A challenge that will be felt across more traditional PE/alternative asset managers will be the targeting of new pools of capital, namely private wealth channels, in a sustainable way. Management of new clients’ changing expectations, aligning it with the existing internal infrastructure and ensuring the right resources and technology is in place will be key to sustainable growth.
There will also be an additional layer to navigate when it comes to structuring vehicles; we are seeing an increasing number of vendors offering structuring and technology solutions targeting a range of distribution models and jurisdictions.
Ultimately, what sits behind these challenges will be an exercise in data cleanup, ongoing management, governance and quality, especially integration of data across systems for the purposes of reporting, both directly to clients and to third party platforms and distributors.
Are there upcoming regulatory changes which could affect your business and that of your clients?
One primary regulatory change that has been converging with the wider market trend of retailisation of private assets has been the ELTIF regulations and the equivalent LTAF rules in the UK. The expectation is that as the new ELTIF 2.0 regime that will become effective January 2024 will widen the scope of assets eligible into an ELTIF, create clarity on investor eligibility and allows for increased borrowing limits. Similarly, the FCA finalised their amendments to the LTAF rules over the summer, making the LTAF more retail accessible by classifying LTAFs as RMMIs, requirements around investment allocations on liquid vs illiquid, and clarity around disclosure and value assessment requirements.
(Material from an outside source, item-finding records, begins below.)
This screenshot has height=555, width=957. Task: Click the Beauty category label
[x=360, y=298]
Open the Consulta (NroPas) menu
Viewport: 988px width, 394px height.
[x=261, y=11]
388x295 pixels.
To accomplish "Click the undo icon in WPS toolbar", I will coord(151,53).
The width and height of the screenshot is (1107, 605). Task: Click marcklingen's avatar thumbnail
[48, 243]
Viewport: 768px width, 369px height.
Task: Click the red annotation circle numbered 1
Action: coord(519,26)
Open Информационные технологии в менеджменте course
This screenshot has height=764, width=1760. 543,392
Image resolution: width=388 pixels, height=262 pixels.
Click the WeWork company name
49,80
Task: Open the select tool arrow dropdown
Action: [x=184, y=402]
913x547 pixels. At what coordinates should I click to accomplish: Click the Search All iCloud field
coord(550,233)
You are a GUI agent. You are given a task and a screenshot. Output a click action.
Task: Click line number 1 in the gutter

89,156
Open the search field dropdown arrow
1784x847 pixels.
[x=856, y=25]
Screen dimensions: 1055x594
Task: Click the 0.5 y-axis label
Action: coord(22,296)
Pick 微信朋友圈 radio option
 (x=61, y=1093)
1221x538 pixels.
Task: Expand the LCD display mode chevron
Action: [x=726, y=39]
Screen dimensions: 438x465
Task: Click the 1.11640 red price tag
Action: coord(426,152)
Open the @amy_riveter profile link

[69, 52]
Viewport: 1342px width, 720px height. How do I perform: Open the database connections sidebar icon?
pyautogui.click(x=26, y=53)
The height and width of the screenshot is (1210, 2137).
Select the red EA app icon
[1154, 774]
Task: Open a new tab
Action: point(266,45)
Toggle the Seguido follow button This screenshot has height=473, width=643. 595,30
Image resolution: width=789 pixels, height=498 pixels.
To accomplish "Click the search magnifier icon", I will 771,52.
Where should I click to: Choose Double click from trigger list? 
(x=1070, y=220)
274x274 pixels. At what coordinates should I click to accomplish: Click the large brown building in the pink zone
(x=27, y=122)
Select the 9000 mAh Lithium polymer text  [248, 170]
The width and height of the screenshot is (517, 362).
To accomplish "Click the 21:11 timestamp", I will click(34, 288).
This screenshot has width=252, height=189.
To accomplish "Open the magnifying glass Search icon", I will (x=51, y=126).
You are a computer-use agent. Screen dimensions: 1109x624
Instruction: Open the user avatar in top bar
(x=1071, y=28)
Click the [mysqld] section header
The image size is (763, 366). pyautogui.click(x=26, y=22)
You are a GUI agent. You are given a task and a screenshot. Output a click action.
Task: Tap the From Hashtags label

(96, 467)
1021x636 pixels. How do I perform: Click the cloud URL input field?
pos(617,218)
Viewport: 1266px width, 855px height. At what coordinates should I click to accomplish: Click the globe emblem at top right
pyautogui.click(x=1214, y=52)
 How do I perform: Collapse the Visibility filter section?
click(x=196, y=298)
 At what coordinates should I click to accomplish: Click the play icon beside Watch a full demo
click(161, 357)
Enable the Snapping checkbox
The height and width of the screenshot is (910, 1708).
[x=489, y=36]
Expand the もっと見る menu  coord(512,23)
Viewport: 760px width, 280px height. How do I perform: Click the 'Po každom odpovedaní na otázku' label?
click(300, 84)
The expected impact of these regulatory changes for a manager launching these types of products is yet to be seen, but the expectation is that additional challenges will arise around resourcing in operational teams, including reporting, compliance and oversight. Additionally, we expect there to be a need for both internal and external education on the unique product features and impact to investors.
Are there obstacles which are specific to emerging managers and how have you been working around them?
One key priority for emerging managers will be partnering with the right vendors and outsourcing partners. In particular, for any systems used it is crucial to ensure the managers’ priorities are included on the vendor roadmap, ensuring the systems selected are flexible enough to meet current needs whilst simultaneously being suitable to scale with the business. To work around this, assessments of vendors will have to be done in a way that ensures product, ongoing development, implementation and ongoing support models aligns with the managers’ expectations, overall strategic architecture, schedule and budget.
Another potential obstacle for emerging managers will be the geographical stretch and the number of jurisdictions the manager can market into due to limitations around local knowledge of the investor market, local resources and internal resource to tackle different regulatory regimes. One solution to work around this is again selection of the relevant outsourcing partners, around key regulatory functions such as the AIFM or MLRO, or around key strategic and operational roles by partnering with distribution, placement or structuring firms.
Yang Storronningen, Senior Consultant, Lionpoint – With a background covering both public and private assets, Yang is a member of Lionpoint’s Strategic Advisory team in EMEA, working across with a range of alternative asset clients on strategic reviews, system selections and target operating models. Prior to joining Lionpoint she worked at M&G Investments, within both operational and change management roles. Prior to M&G Yang worked at S&P Global on their product side.